=== Begin Enclosure ===

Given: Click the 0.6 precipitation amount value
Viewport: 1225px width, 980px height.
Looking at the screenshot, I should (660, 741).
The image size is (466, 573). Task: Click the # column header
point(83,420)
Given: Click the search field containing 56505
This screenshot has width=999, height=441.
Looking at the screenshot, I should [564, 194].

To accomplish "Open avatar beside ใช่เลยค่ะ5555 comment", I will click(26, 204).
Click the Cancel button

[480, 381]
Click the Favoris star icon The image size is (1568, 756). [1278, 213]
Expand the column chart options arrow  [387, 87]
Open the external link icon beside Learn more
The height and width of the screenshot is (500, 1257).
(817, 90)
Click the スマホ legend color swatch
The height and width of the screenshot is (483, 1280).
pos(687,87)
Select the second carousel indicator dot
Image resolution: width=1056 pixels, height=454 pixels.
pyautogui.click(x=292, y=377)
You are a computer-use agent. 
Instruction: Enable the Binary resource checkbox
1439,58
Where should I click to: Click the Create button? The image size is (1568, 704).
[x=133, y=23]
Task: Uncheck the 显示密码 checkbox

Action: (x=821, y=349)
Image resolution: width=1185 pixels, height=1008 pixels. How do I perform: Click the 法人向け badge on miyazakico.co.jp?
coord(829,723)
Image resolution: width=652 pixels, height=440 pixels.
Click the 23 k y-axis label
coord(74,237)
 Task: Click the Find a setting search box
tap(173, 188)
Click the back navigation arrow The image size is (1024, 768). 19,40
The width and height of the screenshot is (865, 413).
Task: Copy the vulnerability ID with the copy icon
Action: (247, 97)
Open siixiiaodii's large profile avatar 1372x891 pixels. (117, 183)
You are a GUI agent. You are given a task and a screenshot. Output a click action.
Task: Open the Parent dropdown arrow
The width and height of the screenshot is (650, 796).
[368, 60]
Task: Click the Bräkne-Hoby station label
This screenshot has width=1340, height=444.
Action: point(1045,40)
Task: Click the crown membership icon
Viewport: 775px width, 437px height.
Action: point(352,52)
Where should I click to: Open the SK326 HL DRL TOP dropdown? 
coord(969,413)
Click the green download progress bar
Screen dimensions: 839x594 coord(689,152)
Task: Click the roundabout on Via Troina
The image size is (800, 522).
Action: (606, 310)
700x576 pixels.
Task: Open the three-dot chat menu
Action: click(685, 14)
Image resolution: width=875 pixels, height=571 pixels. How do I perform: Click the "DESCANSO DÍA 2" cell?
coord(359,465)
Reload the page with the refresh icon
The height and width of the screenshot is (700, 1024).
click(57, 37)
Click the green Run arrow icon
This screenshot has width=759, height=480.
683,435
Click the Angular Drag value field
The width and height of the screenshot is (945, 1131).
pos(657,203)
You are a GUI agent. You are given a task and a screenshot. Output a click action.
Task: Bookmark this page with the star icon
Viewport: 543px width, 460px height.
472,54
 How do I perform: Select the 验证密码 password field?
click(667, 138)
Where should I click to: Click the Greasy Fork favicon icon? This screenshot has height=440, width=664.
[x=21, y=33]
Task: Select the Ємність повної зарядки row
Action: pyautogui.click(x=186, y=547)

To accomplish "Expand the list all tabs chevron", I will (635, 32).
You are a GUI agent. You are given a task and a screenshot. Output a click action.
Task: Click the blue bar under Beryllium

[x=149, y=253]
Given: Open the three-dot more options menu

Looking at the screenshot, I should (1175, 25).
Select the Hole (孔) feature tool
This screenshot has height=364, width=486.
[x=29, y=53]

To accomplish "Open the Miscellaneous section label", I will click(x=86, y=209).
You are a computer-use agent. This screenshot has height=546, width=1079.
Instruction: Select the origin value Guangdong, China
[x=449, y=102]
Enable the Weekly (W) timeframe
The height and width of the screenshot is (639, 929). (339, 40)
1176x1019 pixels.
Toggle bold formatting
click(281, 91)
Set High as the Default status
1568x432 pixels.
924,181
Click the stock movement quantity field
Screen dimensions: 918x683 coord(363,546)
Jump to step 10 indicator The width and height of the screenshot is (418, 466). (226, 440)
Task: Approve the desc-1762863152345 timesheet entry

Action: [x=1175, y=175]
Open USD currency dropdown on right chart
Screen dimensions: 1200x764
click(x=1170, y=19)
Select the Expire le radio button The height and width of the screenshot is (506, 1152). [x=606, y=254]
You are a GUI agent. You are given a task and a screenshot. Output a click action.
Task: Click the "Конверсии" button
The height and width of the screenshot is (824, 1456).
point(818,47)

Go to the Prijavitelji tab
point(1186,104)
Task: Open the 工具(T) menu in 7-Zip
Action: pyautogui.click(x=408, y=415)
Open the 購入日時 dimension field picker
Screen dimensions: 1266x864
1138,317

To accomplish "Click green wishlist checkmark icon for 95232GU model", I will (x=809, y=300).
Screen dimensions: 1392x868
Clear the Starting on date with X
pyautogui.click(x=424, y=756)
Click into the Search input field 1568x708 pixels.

=== End Enclosure ===

**Work instructions:** Scan the material above for the word "avatar", and copy every line in which it is found.

**Result below:**
To accomplish "Open avatar beside ใช่เลยค่ะ5555 comment", I will click(26, 204).
Open siixiiaodii's large profile avatar 1372x891 pixels. (117, 183)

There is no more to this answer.